Nelba Marquez-Greene, whose 6-year-old daughter, Ana Grace, was among the 20 children killed at the school in Newtown, was on a stage with Clinton in the North End of Hartford when she addressed Malloy, a Clinton supporter sitting at the front of the audience.
“I’m concerned about our mental health programs and the devastating cuts that are happening right now as we speak,” said Marquez-Greene, one of five panelists at a Clinton campaign event on gun violence in a crowded YMCA gymnasium.
The audience of several hundred applauded.
“Gov. Malloy, I know your job might not be easy, and you have to make really hard choices,” said Marquez-Greene, a social worker and licensed marriage and family therapist. She offered to work with him, then added, “I’m concerned about the deep cuts to social services.”
Again, the audience loudly applauded.
“And I know you are, too,” she said.
Marquez-Greene recalled their conversation at Newtown High School after the shooting, when Malloy and President Obama met privately with the families of the victims before a public memorial.

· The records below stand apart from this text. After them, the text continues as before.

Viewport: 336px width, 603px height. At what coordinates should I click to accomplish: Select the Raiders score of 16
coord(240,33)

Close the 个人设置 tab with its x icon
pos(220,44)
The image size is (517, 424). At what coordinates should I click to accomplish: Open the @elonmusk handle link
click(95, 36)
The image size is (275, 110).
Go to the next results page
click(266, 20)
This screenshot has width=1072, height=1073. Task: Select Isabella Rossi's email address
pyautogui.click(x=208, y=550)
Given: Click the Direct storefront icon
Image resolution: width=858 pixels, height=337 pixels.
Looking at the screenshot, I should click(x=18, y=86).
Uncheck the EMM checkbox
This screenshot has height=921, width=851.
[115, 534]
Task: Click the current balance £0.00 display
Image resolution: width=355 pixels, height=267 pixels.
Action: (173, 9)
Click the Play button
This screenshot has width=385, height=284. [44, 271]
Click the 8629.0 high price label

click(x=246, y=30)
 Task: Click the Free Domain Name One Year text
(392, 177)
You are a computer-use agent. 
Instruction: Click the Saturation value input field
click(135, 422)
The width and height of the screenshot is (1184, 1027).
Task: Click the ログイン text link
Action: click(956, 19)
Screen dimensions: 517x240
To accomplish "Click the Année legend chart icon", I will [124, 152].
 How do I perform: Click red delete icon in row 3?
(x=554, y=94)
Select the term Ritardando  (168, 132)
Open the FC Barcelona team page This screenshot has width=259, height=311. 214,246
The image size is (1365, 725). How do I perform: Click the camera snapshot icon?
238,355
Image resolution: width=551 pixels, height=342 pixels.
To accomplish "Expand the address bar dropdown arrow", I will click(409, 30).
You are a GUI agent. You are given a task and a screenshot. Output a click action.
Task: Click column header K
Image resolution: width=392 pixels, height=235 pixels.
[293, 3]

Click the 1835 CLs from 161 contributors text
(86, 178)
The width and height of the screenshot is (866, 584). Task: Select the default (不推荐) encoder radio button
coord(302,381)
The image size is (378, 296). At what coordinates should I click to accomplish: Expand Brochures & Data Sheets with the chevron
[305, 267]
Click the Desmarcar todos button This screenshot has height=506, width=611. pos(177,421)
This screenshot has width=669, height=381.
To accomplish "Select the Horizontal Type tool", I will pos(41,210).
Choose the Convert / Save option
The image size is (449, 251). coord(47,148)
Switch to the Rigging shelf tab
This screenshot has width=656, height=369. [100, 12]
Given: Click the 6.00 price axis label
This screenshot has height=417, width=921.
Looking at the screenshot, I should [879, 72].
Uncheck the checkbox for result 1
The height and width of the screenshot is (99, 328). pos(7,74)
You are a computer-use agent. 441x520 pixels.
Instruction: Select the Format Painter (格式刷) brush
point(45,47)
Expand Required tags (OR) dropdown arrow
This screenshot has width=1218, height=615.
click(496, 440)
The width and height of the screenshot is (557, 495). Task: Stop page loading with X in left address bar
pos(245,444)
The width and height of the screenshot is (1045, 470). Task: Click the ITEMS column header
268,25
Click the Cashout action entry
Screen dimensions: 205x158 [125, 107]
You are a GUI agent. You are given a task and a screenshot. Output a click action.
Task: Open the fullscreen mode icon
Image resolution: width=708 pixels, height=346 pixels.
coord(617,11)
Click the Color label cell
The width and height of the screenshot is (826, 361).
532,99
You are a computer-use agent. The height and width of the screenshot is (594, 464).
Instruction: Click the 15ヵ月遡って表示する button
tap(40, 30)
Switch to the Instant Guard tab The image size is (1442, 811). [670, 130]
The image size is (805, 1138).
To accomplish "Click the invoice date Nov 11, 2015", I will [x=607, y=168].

The governor has proposed cutting $34.5 million from the state Department of Mental Health and Addiction Services – a number nearly three times greater than what his commissioner indicated could be cut while preserving the safety net clients rely on. He also proposed nearly $16 million in cuts to grants for mental health and substance abuse treatment.
The administration says spending on mental health still would be about 7 percent higher than it was in the 2012 fiscal year.
Malloy’s reaction was not visible from the press section in the rear of the gym. His spokesman, Devon Puglia, declined to comment on her statements.
Sen. Beth Bye, D-West Hartford, a friend of Marquez-Greene who has a major budget role as co-chair of the Appropriations Committee, could see Malloy and said the governor gave a measured reaction.
“I thought he took it very well,” Bye said. “He looked at her and held his hands up like, ‘Yeah, it’s tough.’ ”
Bye said the governor didn’t fare too badly at the Clinton event.
Clinton praised him for his leadership on winning passage of gun-control legislation after Newtown that banned some weapons and required universal background checks for the purchase of firearms and ammunition. Iran Nazario, a panelists who did time in prison thanked him for his efforts to give offenders a second chance.
“Here was Hillary Clinton in Hartford talking about the progress Connecticut’s made on guns and second chance opportunities,” Bye said. “I felt like on average it was a good day for Connecticut and the governor.”
Arielle Levin Becker contributed to this report.